The class at the continuation high school? The school had to find a way to cover the absence. As I was leaving (just as the tardy bell rang and a half hour after the other high schools had started) the students for the class that I was to have covered were standing outside, waiting for class.

The reason I had been pulled was because there were a bunch of teachers out at the regular high school, and there weren't enough subs to cover them. So, it's not like I wasn't needed and busy today. I just felt kind of strange about it. Like I was letting people down even though none of this was my doing. I have to go where I'm told to go.
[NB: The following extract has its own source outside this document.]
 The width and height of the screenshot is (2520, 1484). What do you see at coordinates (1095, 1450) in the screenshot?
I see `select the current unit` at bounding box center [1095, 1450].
On the bright side, I'm on track for another bonus day this month (I already have a half day).

Tuesday, November 4, 2008

Who Are You Going to Vote For? what I've been hearing all day. On the one hand it's a good thing. It means that the kiddos are interested and invested. On the other, it means that I have to come up with a way of deflecting the question. Teenagers don't take deflection well.

It's not that I don't want to get into an educational discussion. I want them to think and learn. I just don't want to argue with them, and many of them do have political beliefs that are opposite of my own. Also, I don't want to turn into one of those blowhards who trumpets her opinions to the world and won't brook any dissension.
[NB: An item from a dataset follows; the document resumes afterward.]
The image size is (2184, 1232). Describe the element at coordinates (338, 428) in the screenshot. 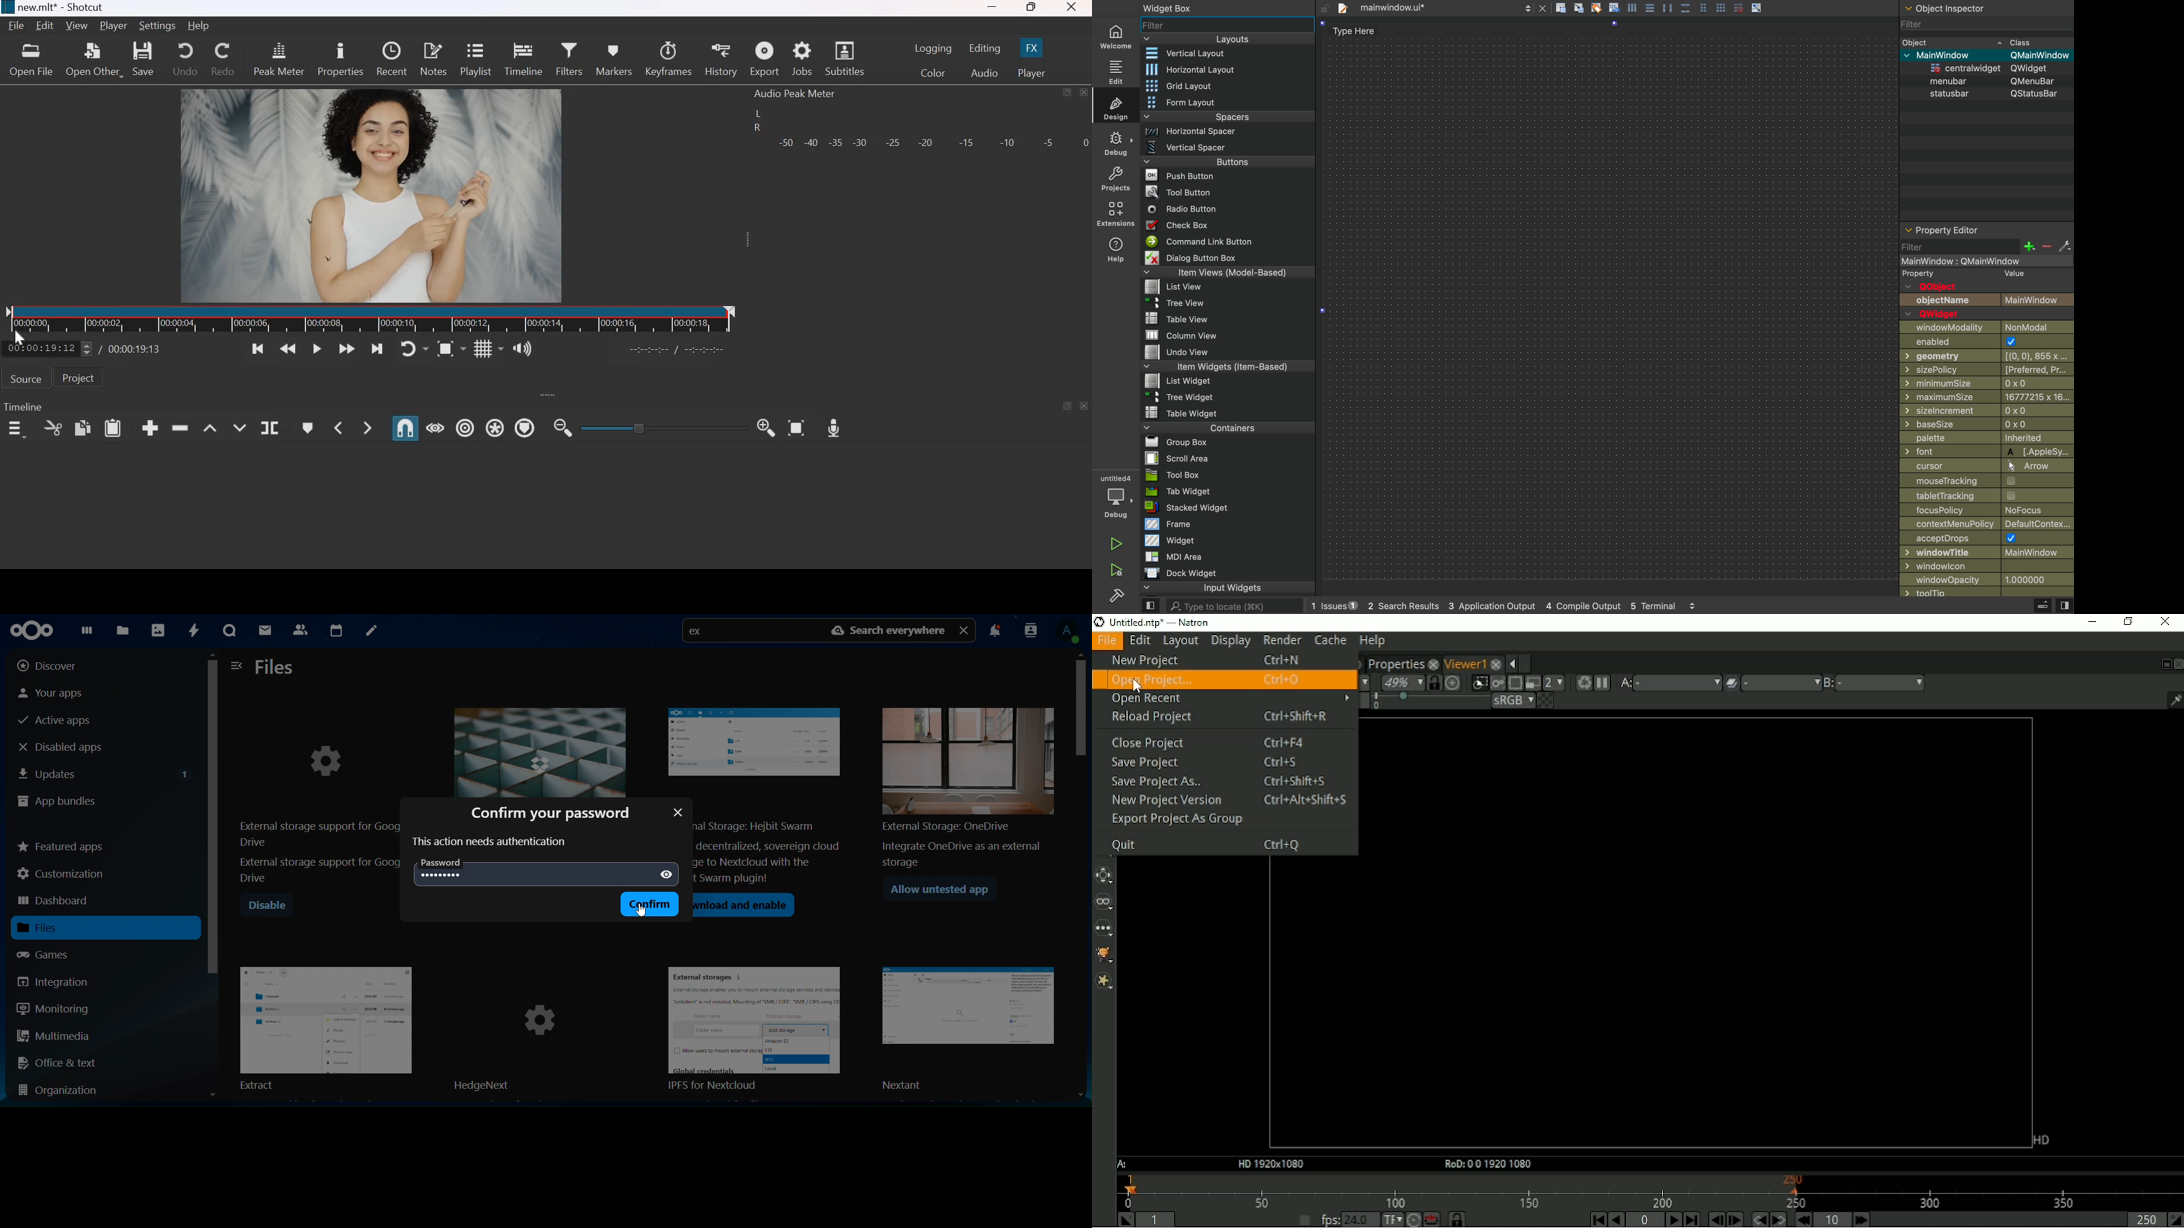

I see `Previous Marker` at that location.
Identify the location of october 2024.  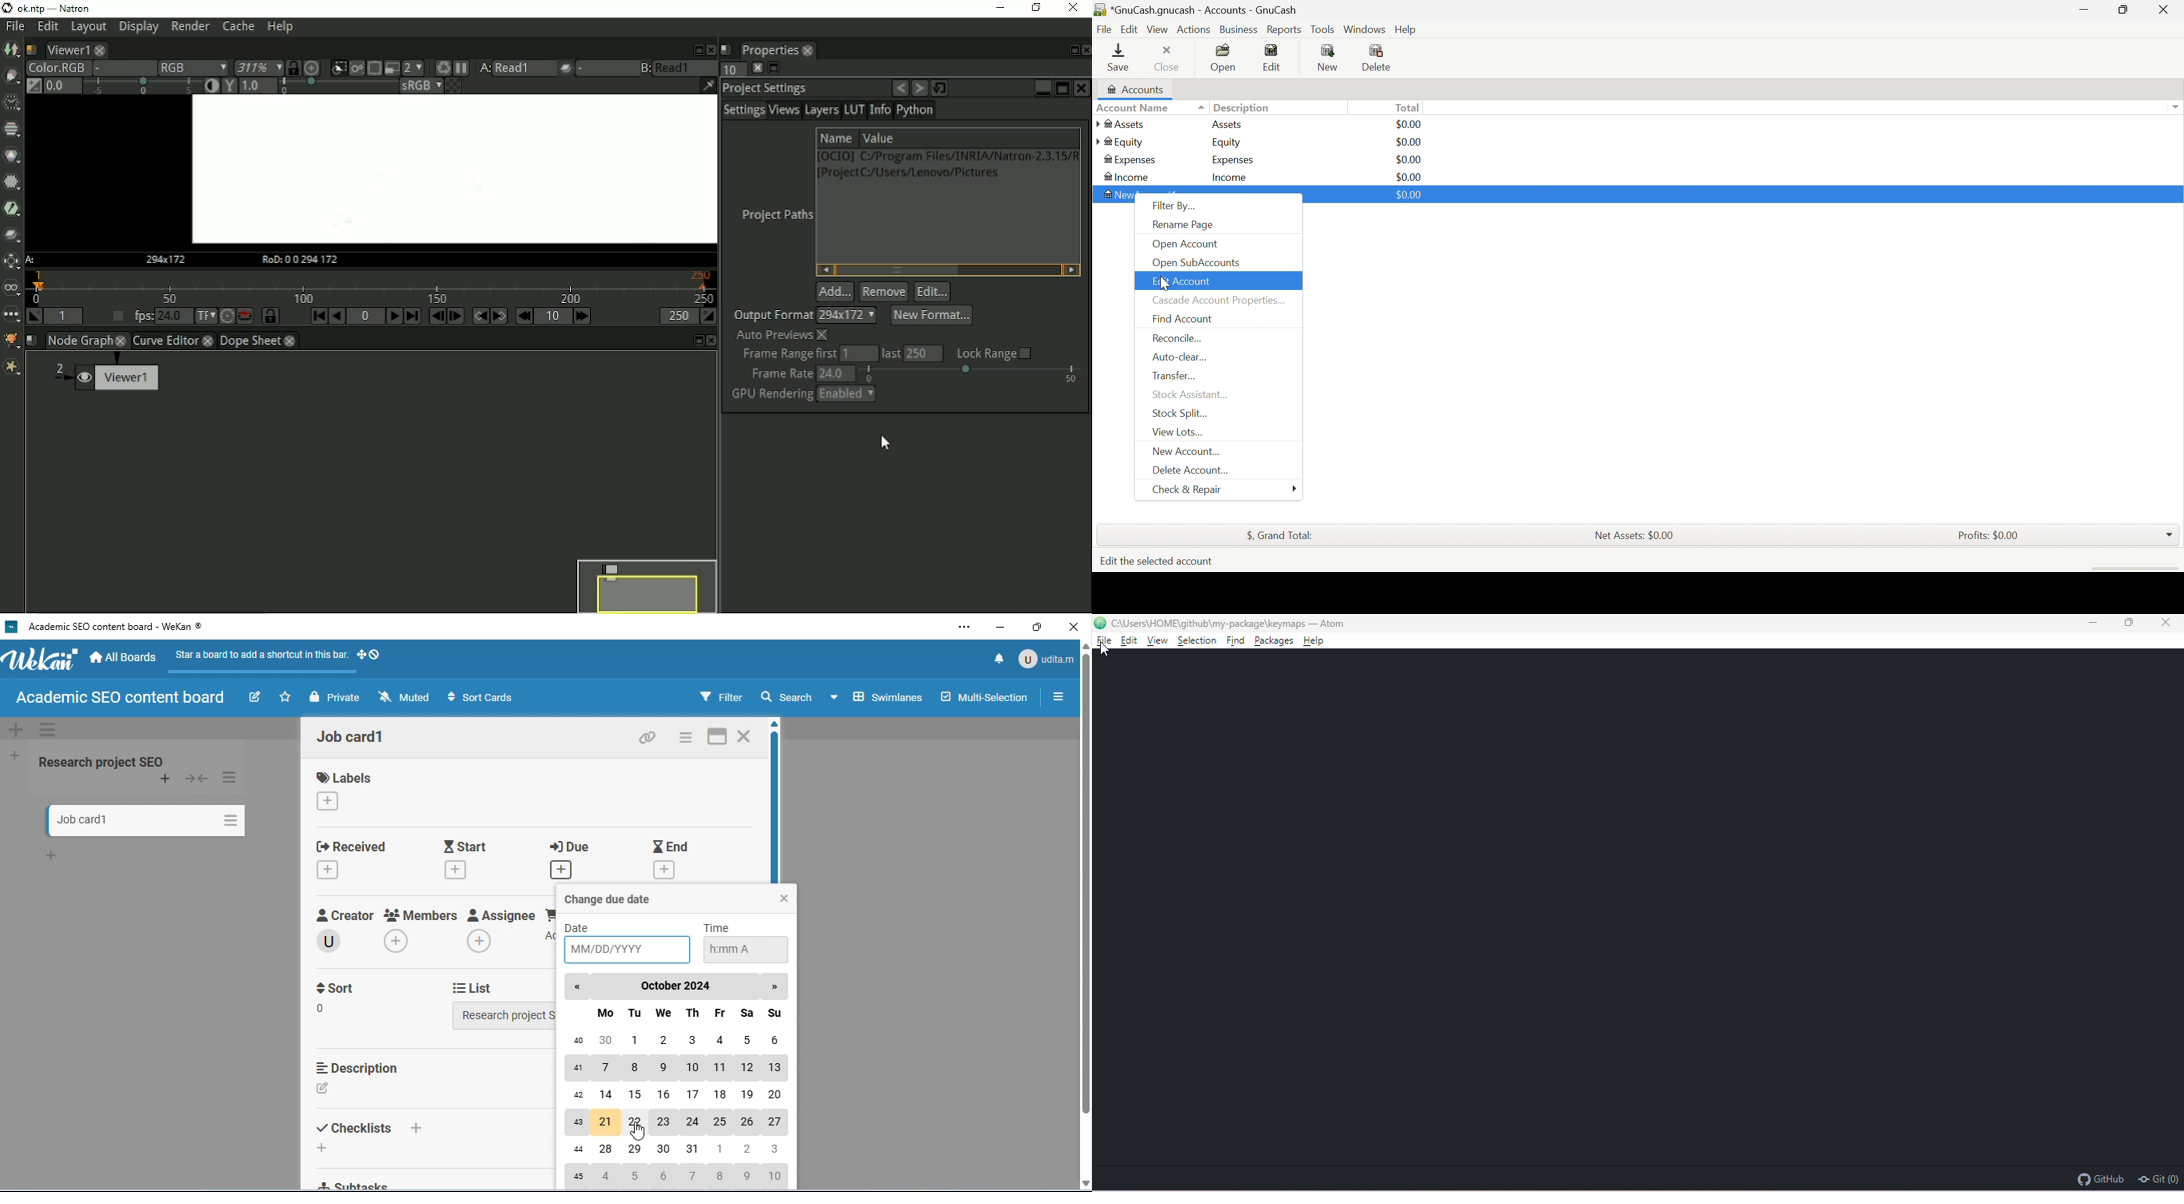
(677, 986).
Although, it was very interesting. More often than not, when I deflected the question, the questioner (or another student in the room) then mumbled the name of the candidate that I will not and did not vote for. I found that reaction fascinating. And I had to bite my tongue not to correct them.

So, we got into other discussions. Many of them had to do with Proposition 8. The students were either confused by it ("So, a no vote means you're for it?") or they had very definite opinions about it.

And a few of them could vote. Since I was at the continuation high school, there were a few 18-year-olds. And some of them had registered. But for the most part, it was a hypothetical discussion. (Although, I did encourage them to vote in the next election when they will be old enough.)

I wonder what the discussion will be tomorrow.

Monday, November 3, 2008

Extra Work

There are not enough subs to go around. How do I know this? Frequently I am called upon to go to another classroom on my prep period to cover for another teacher. This other teacher may also be out for the day, but the district was unable to get a sub to cover for that teacher. There can be two or three (or more) classes in this predicament. The more teachers out on a specific day, the greater the chance that I will get an "extra" period.

Today I was at the continuation high school. I figured I was safe.

I never (okay, there was that once) have covered an extra period at the continuation high school. All the teachers get covered. But not today.

So, I wondered about my luck. Friday I got an extra period, and there were not all that many teachers out (the teacher had to leave school early, hence needing coverage). And I kind of had that kind of week. The pay period was 9 days old (as of Friday), and I had worked enough to be paid for 10 days.

On the one hand, it's a good thing. I do get paid for that extra hour. But on the other, I kind of like having that period break. Especially when I'm fighting off a cold like today.